LastPass is a password manager utility. There are dozens of such utilities floating around on the World Wide Web and the three most popular web browsers (Chrome, Firefox and Internet Explorer) have their own little bags of tricks as well when it comes to managing passwords locally. Everyone should be at least a bit paranoid about safety online. As photographers who spend a lot of time online with our precious files we should be even more paranoid. Just having one super difficult password for all of our accounts is just asking for trouble. But remembering unique difficult passwords for every account is just not possible. Keeping it written down unencrypted is just as dangerous. This is where an app such as LastPass comes into play. And best of all its free!
Managing your passwords locally can be risky, because if someone hacks into your system they have access to everything that they need. Managing passwords online is a much safer alternative and is recommended not only because of the safety features but also because of the huge convenience that comes with it.
In this article we shall talk about LastPass specifically to explain why you should opt for managing your passwords online. LastPass uses a two pronged security mechanism to secure the data that they store in their database. First is the de-encryption cipher which is the master password and known only to you. This is not saved in their database. What does this mean? Let’s say some smart hacker is able to hack his way and gain access to the data on LastPass. Without the cipher that data is as good as a paperweight to him. Another strong feature is that you can throw some additional security curtains in the forms of restricting access from anywhere outside your country, assign a dedicated security email, set authentications and many others.
Using LastPass to assign new passwords
The trick to using LastPass for the first time is to ensure that you change all passwords to your various accounts, both the ones that you use often and the ones that you rarely visit, at least once. But first you will need to install LastPass and it does so by installing as an app on to your browser. It sits there waiting until it is required to interfere when you are logging on to a website or changing password to one.
Now, let’s say you have an account on a (fictitious) website – myfirstlastpass.com (sounds kind of weird!). You decide to login and in the process allow LastPass to record the username and password in to its vault. Here you need to know that LastPass account information is stored in an extremely secure environment.
Okay, so you log on to the website (myfirstlastpass.com) and in the process try and change the current password. You will notice LastPass icons at the form fields where you enter your current and new passwords. This means that LastPass is taking over and monitoring the values that you input here. You could choose to enter a password that you feel is secure enough or ask LastPass to suggest you something (yup it does that too). Right-click on the LastPass icon and it gives you several options. Click on ‘Generate Secure Password’. LastPass will now generate a strong password for you. You could even select how many characters long it should be. Once you like what has been generated, click ‘Accept’ and the password is populated on the new password field. ‘Save’ it on the website and confirm to LastPass that you want to store this in the database. Bang! Your new password is changed as well as stored on LastPass to be auto-populated the next time. So from then on when you try to login to that website LastPass will automatically fill out all of the fields and you just go in without even typing your credentials. If you have several accounts associated with that website, LastPass will give you a drop down option of all your accounts.

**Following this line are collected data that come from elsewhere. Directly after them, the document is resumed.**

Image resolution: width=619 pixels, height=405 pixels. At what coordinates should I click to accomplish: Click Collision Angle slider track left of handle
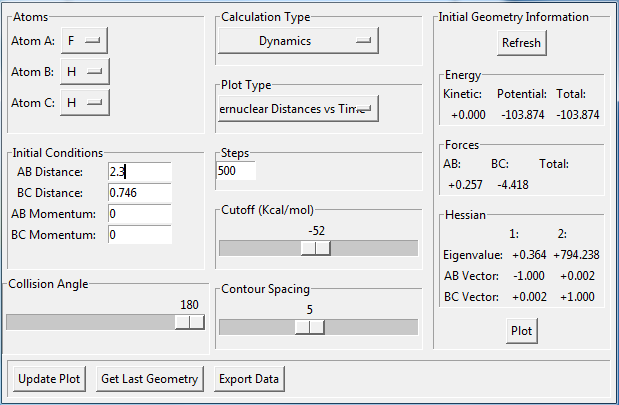pyautogui.click(x=90, y=321)
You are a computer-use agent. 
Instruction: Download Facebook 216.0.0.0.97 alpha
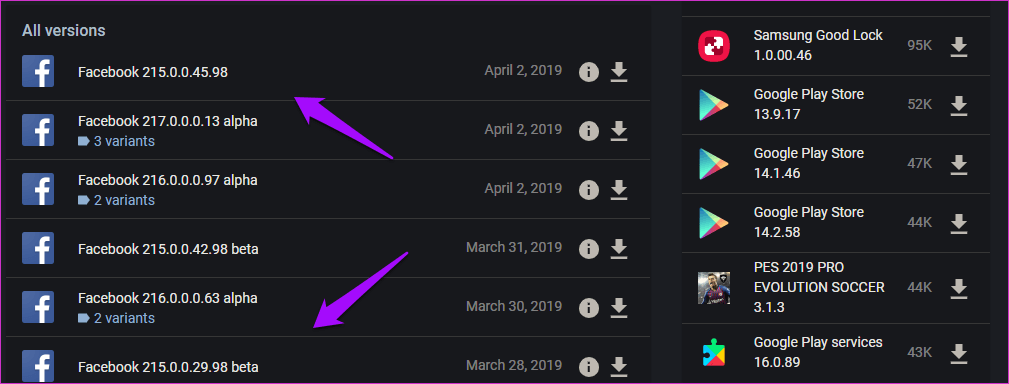[x=618, y=189]
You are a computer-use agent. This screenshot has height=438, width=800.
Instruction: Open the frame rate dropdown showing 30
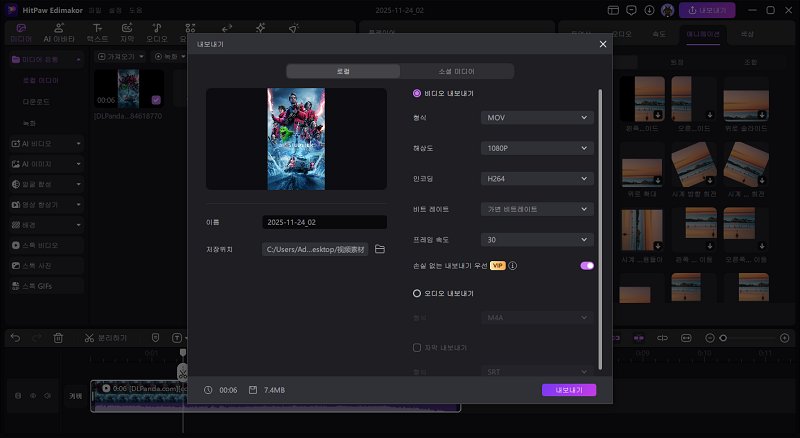pyautogui.click(x=537, y=240)
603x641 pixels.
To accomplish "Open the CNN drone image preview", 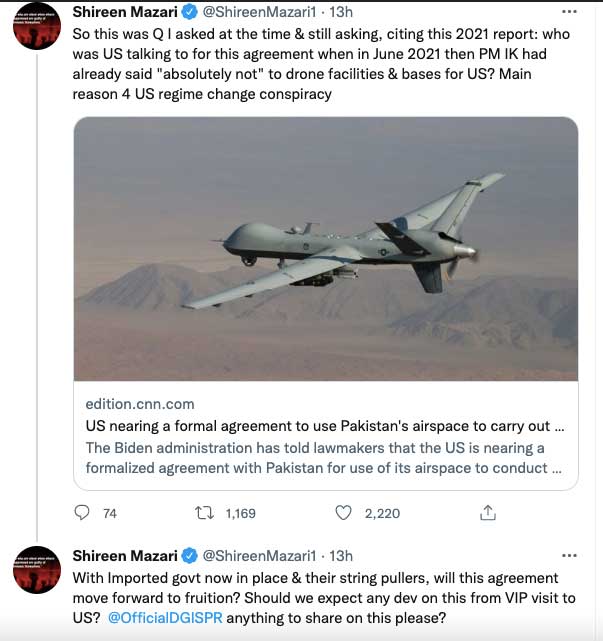I will [326, 248].
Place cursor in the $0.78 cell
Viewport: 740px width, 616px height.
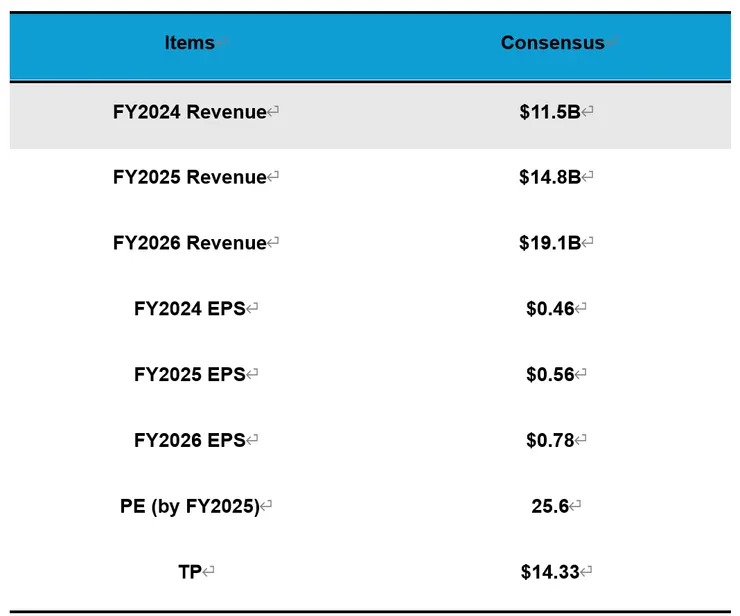[x=550, y=440]
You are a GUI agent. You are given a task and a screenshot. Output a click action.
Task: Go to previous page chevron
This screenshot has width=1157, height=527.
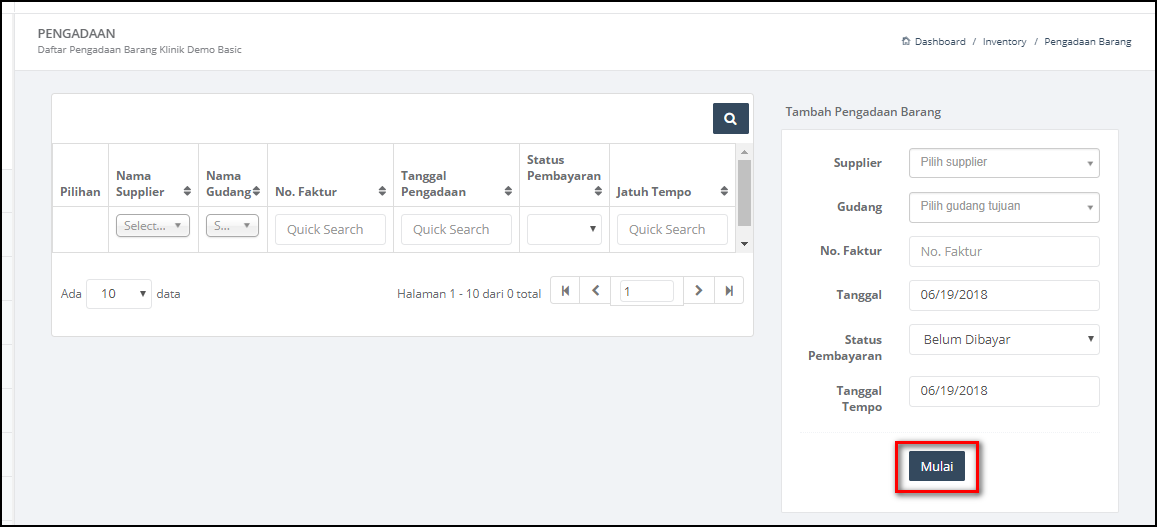pos(595,291)
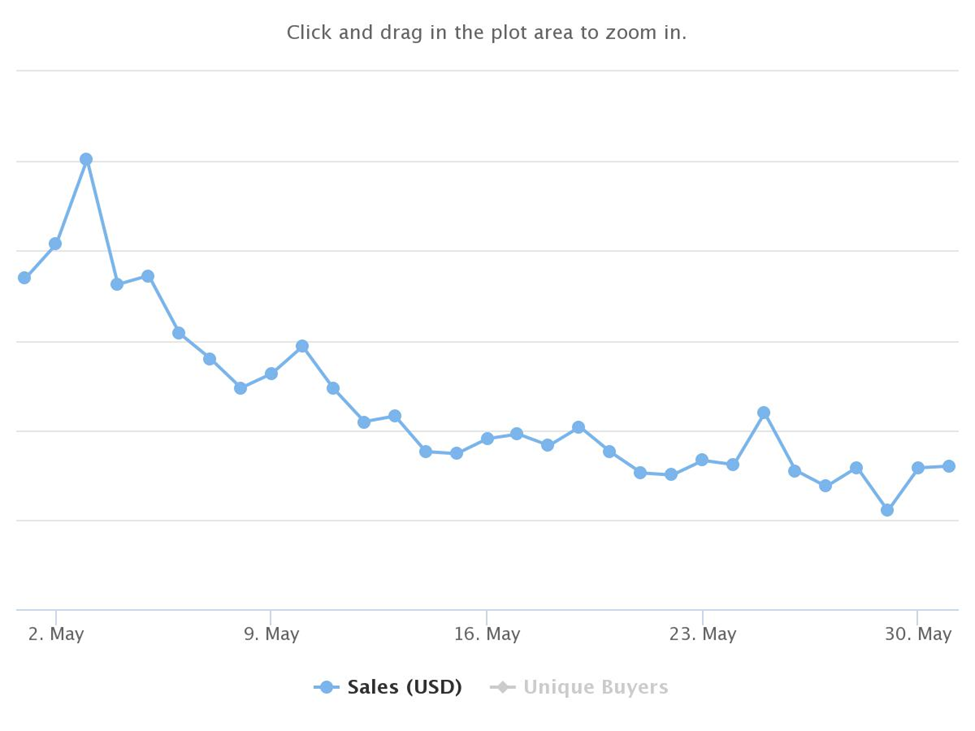Click the May 9 data point marker
Viewport: 975px width, 731px height.
point(271,373)
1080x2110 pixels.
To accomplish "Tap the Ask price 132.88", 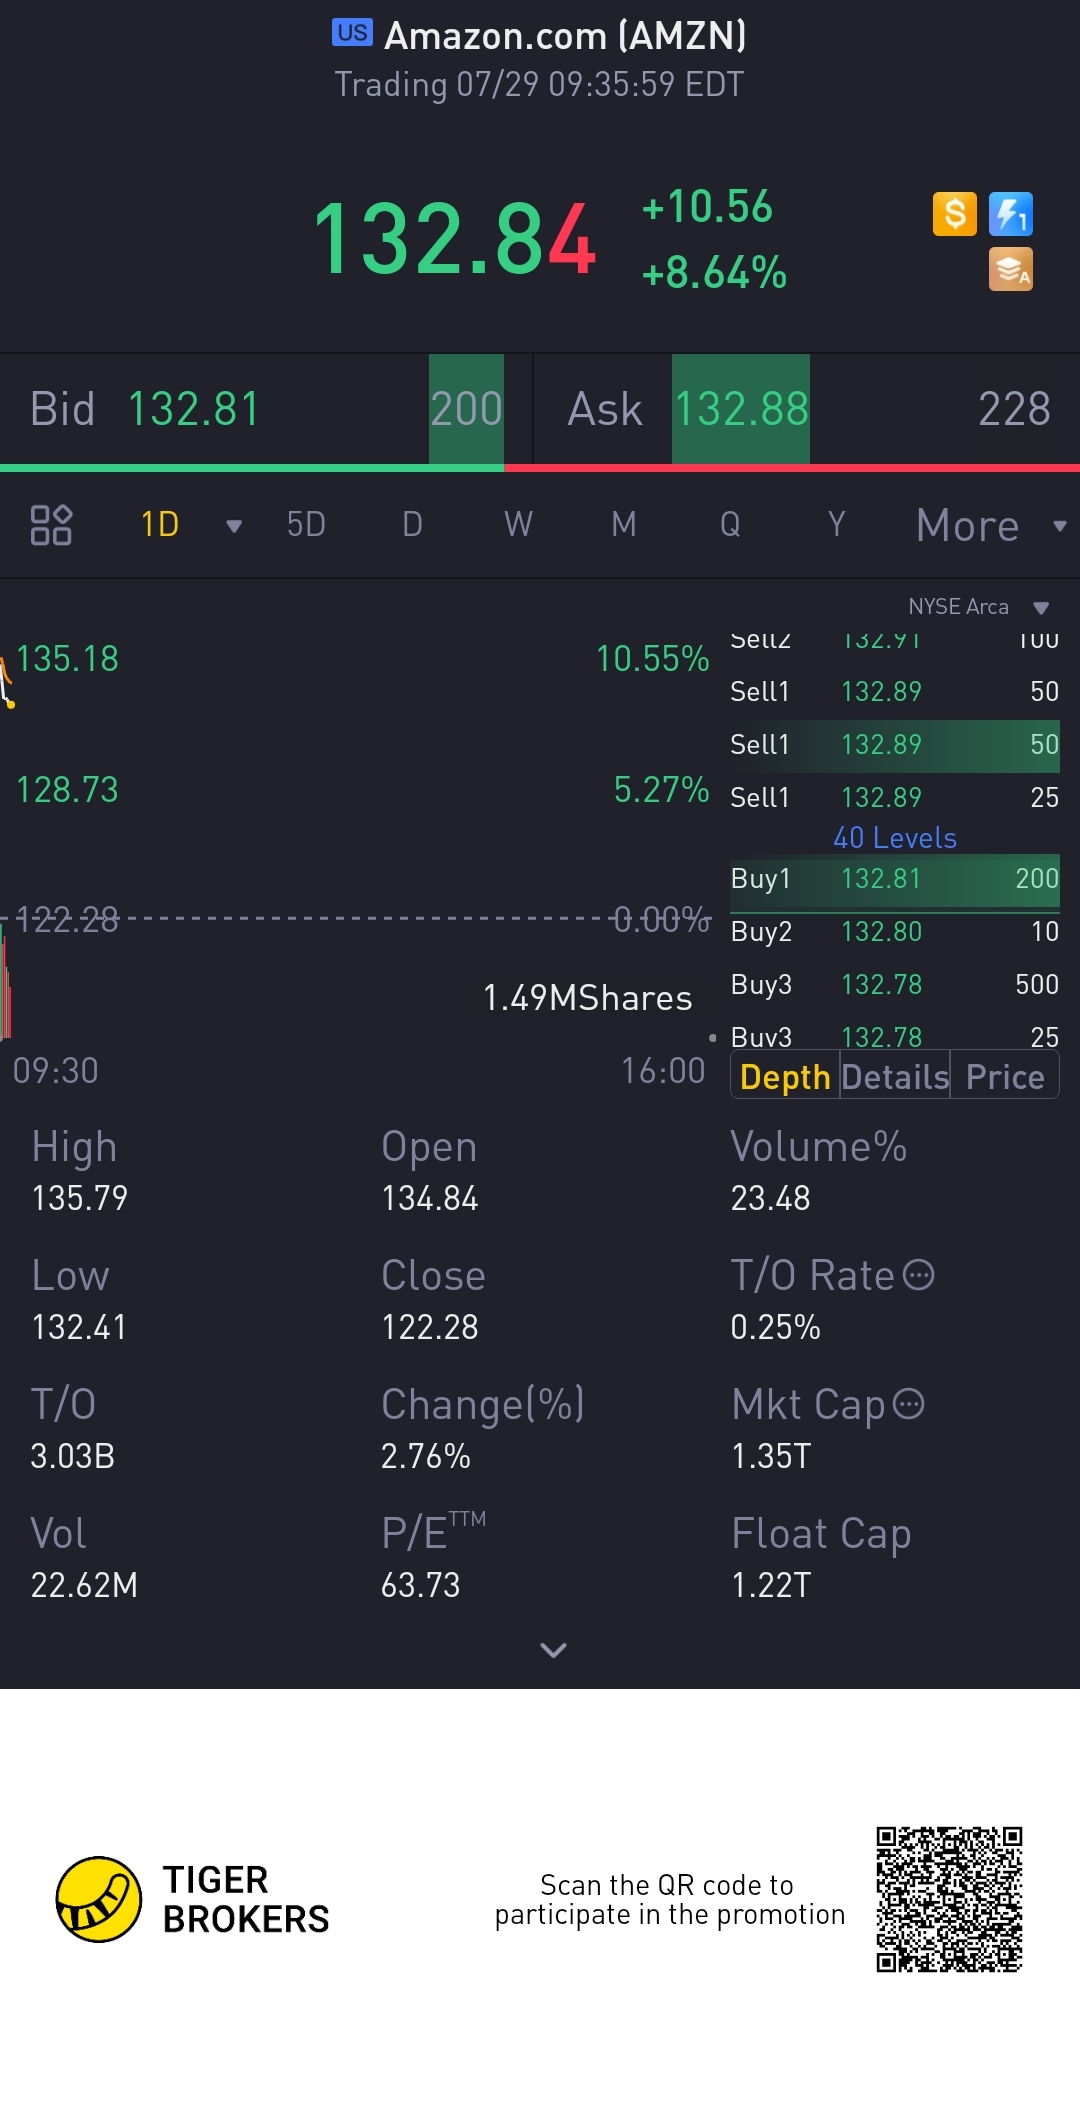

Another great thing about LastPass is that folks who work there are more paranoid about security than any one of us. This means that they do all kinds of monitoring for us. Although its not an active monitoring but we can take advantage of it by going the extra mile and doing some manual tests. For example: a little while ago there was an hasty flaw uncovered that allowed bad guys to access Open SSL. It was called Heartbleed OpenSSL bug. Many companies including banks have acted swiftly and patched this bug. But some didn’t. You can launch a test through LastPass that will go through all of your accounts and let you know which sites have a patch and if you should update your credentials. It can also show where passwords are weak and which accounts have vulnerabilities.
If you use your mobile gadget to access various accounts you might also use LastPass mobile app, which is available on numerous platforms. However, even though LastPass for desktop is completely free with no strings attached, if you want to install and use their mobile app you will need to purchase LastPass premium. It is currently $12 per year. That’s just $1 a month! We are not being sponsored by LastPass and I am not pushing you to get the premium account at all. You can be just as happy using the desktop browser plug-in and still be secure for free. You can enter the new passwords to your mobile device once and make sure it remembers it.
But if you purchase premium account, you can login to your LastPass app and it will then auto-fill login fields in your other apps. So all you will need to remember is your super hard master password and make that your last password (pun intended).
Here is a quick and useful tip for creating a master password. You can use a favorite phrase or a part of a song to make a seemingly random and complicated password. For example: Itsy bitsy spider went up the water sprout. Let’s take first letter from each word and have every other one be capital: IbSwUtWs. And not to add more difficulty lets add a number and a special sign. Since spiders have 8 legs let’s put 8 after spider with an asterisk: IbS*8wUtWs. There you go a complicated looking password which you can remember with an easy nursery rhyme.
Still here? I thought you had already opened a new window to check out LastPass. That’s it folks!